Introducción

Los arrecifes coralinos son auténticos rincón de biodiversidad, pero cada vez más se enfrentan a una amenaza inesperada: la contaminación lumínica. Un reciente estudio de la Universidad Bar‑Ilan, publicado en Current Biology, revela que la luz de ciudades costeras, puertos y hoteles perturba gravemente el descanso nocturno de los peces de arrecife, provocando cambios de conducta y daño cerebral.

Cómo se investigó el sueño de los peces

El equipo de investigación centró su atención en el Chromis viridis, una pequeña especie de peces azul‑verde que habita en los corales de la península del Golfo de Akaba. Durante el día, estos peces se alimentan entre las ramas coralinas y, al caer la noche, se refugian entre los pólipos para dormir. Para descifrar su patrón de sueño, los científicos combinaron cámaras de infrarrojo, software de análisis de movimiento y pruebas de campo, logrando identificar una postura casi inmóvil y una reducida respuesta a estímulos.

Exposición a luz artificial

Una vez establecido el comportamiento basal, los investigadores introdujeron niveles de luz similares a los que se miden en costas urbanizadas. No se trató de una iluminación intensa, sino de la tenue luz azul‑verde que emana de farolas y reflejos marítimos. Los resultados fueron sorprendentes: los peces casi dejaron de dormir. En lugar de una calma nocturna, mostraron actividad errática, búsquedas de alimento fuera de horario y, en ocasiones, choques con sus congéneres.

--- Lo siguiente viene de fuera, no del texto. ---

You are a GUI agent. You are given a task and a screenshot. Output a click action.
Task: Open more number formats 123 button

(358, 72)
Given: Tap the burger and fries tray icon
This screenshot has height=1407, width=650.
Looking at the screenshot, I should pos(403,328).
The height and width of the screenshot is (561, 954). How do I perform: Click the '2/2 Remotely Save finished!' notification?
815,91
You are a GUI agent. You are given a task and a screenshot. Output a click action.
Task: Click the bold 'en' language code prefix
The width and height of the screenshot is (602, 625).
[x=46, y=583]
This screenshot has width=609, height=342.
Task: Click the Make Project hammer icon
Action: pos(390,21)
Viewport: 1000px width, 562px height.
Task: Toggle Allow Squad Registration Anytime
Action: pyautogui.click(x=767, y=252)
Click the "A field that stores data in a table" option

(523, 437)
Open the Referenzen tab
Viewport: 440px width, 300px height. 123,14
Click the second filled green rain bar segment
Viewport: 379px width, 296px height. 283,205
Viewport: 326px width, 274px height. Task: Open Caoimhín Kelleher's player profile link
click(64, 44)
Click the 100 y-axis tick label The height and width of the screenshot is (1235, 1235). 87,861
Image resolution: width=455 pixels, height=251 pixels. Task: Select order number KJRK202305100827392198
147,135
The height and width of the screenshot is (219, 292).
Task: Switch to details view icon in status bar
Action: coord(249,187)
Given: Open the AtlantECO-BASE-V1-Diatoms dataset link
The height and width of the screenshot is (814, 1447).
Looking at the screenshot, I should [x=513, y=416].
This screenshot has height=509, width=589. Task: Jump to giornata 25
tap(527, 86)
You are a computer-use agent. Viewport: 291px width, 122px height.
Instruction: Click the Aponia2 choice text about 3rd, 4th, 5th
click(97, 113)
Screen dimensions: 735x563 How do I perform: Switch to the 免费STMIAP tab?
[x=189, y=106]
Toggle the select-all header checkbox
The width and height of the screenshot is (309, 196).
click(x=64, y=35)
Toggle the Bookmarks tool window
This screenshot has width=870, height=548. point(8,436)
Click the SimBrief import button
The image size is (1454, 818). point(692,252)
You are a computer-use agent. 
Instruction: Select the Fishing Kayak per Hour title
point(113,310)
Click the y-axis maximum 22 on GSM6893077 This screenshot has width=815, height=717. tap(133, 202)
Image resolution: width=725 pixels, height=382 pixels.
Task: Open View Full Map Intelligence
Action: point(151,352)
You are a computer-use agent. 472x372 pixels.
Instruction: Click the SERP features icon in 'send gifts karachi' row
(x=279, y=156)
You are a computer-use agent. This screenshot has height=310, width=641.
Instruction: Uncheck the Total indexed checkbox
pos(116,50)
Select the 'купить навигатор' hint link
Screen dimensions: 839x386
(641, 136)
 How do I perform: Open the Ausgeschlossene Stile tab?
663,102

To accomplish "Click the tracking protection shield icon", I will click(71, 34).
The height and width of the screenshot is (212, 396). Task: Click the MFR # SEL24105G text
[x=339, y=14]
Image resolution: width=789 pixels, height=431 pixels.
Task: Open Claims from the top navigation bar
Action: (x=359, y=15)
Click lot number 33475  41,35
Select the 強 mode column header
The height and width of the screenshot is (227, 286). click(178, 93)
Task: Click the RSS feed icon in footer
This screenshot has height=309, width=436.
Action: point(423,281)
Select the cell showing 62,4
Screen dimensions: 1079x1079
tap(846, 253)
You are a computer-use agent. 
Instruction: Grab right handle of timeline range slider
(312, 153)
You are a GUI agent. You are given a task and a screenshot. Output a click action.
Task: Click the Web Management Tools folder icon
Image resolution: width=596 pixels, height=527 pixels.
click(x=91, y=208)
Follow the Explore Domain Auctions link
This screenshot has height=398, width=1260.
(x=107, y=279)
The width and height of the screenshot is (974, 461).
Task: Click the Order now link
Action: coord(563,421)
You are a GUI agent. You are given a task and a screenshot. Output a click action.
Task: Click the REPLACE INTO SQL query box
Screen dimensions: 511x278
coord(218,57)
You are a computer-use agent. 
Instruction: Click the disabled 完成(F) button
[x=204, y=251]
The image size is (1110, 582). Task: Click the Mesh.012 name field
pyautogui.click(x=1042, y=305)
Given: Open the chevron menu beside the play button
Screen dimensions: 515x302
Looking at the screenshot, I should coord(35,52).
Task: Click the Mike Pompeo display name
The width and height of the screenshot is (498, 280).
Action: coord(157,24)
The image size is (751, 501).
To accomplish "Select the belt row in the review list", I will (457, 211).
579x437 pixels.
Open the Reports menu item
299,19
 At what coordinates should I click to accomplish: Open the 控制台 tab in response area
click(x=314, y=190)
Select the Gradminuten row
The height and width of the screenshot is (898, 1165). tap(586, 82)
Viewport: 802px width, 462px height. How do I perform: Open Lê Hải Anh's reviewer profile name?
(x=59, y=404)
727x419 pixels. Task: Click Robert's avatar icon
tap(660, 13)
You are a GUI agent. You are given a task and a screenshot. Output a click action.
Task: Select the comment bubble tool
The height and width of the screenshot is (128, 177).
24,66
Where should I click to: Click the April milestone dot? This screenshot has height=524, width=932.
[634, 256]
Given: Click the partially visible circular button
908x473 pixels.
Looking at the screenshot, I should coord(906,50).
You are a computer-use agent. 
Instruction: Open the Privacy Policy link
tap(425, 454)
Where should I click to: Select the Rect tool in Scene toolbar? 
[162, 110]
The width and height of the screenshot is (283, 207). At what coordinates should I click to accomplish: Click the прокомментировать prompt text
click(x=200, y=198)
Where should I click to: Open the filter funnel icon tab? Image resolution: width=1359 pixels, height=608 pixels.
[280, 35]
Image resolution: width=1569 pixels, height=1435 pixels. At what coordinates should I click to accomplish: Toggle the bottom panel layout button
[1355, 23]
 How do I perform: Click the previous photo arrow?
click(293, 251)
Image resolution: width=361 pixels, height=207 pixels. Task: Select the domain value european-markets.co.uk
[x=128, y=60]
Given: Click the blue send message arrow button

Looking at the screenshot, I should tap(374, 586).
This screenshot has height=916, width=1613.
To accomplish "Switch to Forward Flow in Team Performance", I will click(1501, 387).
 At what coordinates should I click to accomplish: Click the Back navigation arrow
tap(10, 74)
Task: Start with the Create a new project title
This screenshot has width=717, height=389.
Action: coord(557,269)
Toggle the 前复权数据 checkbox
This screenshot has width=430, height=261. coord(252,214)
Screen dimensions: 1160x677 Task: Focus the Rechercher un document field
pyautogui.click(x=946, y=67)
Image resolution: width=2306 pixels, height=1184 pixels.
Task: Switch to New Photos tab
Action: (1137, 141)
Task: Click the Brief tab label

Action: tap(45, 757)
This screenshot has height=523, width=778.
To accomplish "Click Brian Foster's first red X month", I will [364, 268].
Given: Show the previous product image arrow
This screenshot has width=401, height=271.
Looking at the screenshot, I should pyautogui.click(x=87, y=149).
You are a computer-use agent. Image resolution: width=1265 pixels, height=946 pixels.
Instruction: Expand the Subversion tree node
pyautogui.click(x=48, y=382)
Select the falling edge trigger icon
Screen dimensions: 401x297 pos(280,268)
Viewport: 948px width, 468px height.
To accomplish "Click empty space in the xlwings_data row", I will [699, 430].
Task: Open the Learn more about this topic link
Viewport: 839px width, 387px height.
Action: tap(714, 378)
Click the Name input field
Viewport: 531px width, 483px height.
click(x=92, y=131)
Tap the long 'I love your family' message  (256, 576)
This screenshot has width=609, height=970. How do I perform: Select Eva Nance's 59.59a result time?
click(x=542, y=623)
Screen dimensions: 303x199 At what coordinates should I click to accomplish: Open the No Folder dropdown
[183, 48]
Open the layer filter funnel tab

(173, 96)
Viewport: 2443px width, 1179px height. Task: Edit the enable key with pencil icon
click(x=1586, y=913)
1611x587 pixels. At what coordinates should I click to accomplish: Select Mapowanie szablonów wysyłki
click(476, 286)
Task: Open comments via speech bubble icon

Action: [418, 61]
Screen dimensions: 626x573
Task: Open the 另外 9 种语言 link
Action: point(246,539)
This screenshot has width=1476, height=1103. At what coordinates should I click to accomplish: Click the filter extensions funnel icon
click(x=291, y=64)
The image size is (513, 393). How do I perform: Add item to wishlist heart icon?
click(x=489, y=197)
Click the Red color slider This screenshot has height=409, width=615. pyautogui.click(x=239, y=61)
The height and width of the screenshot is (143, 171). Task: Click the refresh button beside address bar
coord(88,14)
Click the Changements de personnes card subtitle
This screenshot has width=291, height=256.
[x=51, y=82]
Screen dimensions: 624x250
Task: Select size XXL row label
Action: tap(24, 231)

Efectos del brillo nocturno

La alteración del sueño desencadenó una serie de respuestas que podrían impactar la dinámica del ecosistema. Los individuos se volvieron más agresivos, modificaron sus patrones de alimentación y, al permanecer activos, aumentaron su consumo energético. Además, la falta de descanso compromete procesos fisiológicos esenciales, como la reparación celular y la consolidación de la memoria.

Daño a nivel neuronal

El estudio no solo observó cambios conductuales; también examinó el cerebro de los peces. En áreas cerebrales vinculadas al sueño, se detectaron marcas de daño en el ADN neuronal, evidenciando que la exposición a luz artificial, aunque breve, produce lesiones genéticas visibles después de pocas noches y que persisten durante meses. “No es que la luz destruya directamente las neuronas, pero la interrupción crónica del sueño debilita la capacidad de recuperación del cerebro”, explicó el profesor Oren Levy.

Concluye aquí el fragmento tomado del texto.